„Der Jesus der Evangelien – ein Jude unter Juden“

Der „irdische Jesus“ betrachtet im Licht der „Frommen“, den Chassidim der rabbinischen Tradition

In seiner Studie über „Jesus zwischen Juden und Christen“ blickt Klaus Wengst auf Jesus in Analogie zu den „Frommen“, von denen der Talmud erzählt. Hier finden Sie einen kurzen Einstieg in die Sichtweise des Bochumer Neutestamentlers.

Der "historische Jesus" und der "Jesus der Evangelien"
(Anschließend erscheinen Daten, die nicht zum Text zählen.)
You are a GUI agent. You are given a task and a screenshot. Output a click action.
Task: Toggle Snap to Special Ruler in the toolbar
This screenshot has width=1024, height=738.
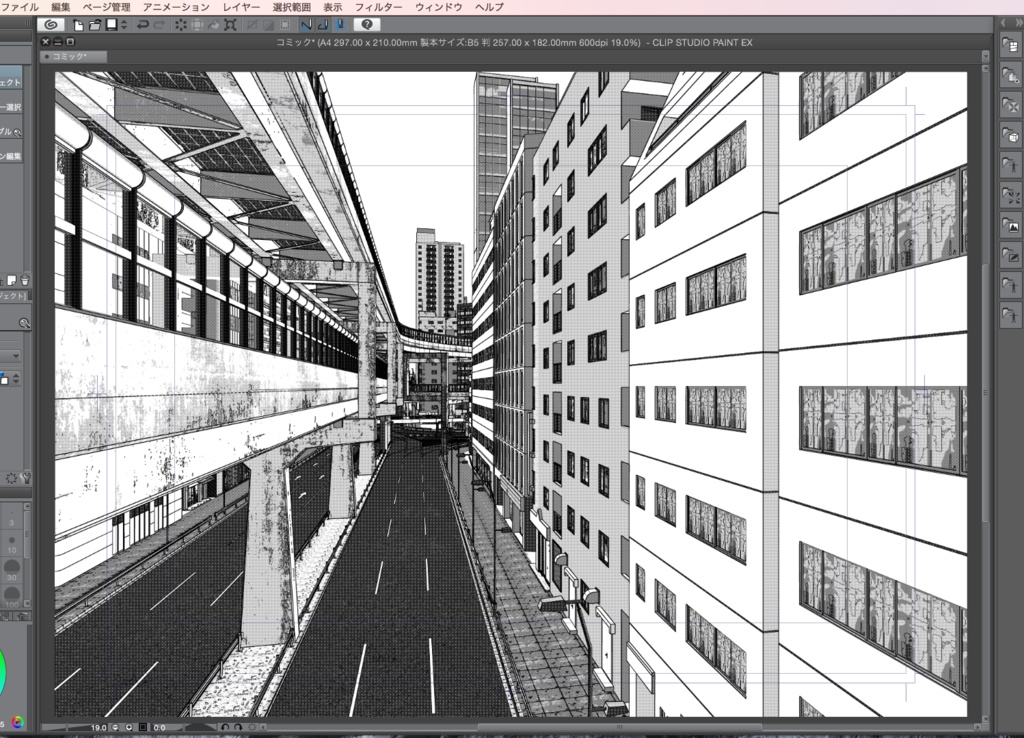(x=323, y=24)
Die Frage: Wer war Jesus wirklich? im Sinne von: Was können wir über Jesus von Nazareth als historische Person sagen? lässt sich schnell beantworten. Jesus war Jude und wurde ungefähr im Jahre 30 in Jerusalem gekreuzigt.
Weitere Angaben über Jesus und sein Leben aus den Erzählungen der Evangelien als historische Tatsachen erschließen zu wollen, ist ein in der Forschung immer wieder unternommener Versuch. Allerdings muss sich diese Forschung den Vorwurf gefallen lassen, eine "Vermutungswissenschaft" zu sein - so der Neutestamentler Klaus Wengst: "Wer ehrlich ist, kann im Blick auf diejenigen Texte [der Evangelien], die er dem sogenannten historischen Jesus zuschreibt – oder auch abspricht – immer nur sagen: mit einer gewissen Wahrscheinlichkeit. Besonders Mutige sagen in manchen Fällen: mit großer Wahrscheinlichkeit, gelegentlich sogar: mit an Sicherheit grenzender Wahrscheinlichkeit. Aber was dem einen als sehr wahrscheinlich erscheint, bestreitet der andere als eher unwahrscheinlich. Aus diesem Streit der Meinungen kommt man nie heraus." (Wengst, Jesus, 44f.).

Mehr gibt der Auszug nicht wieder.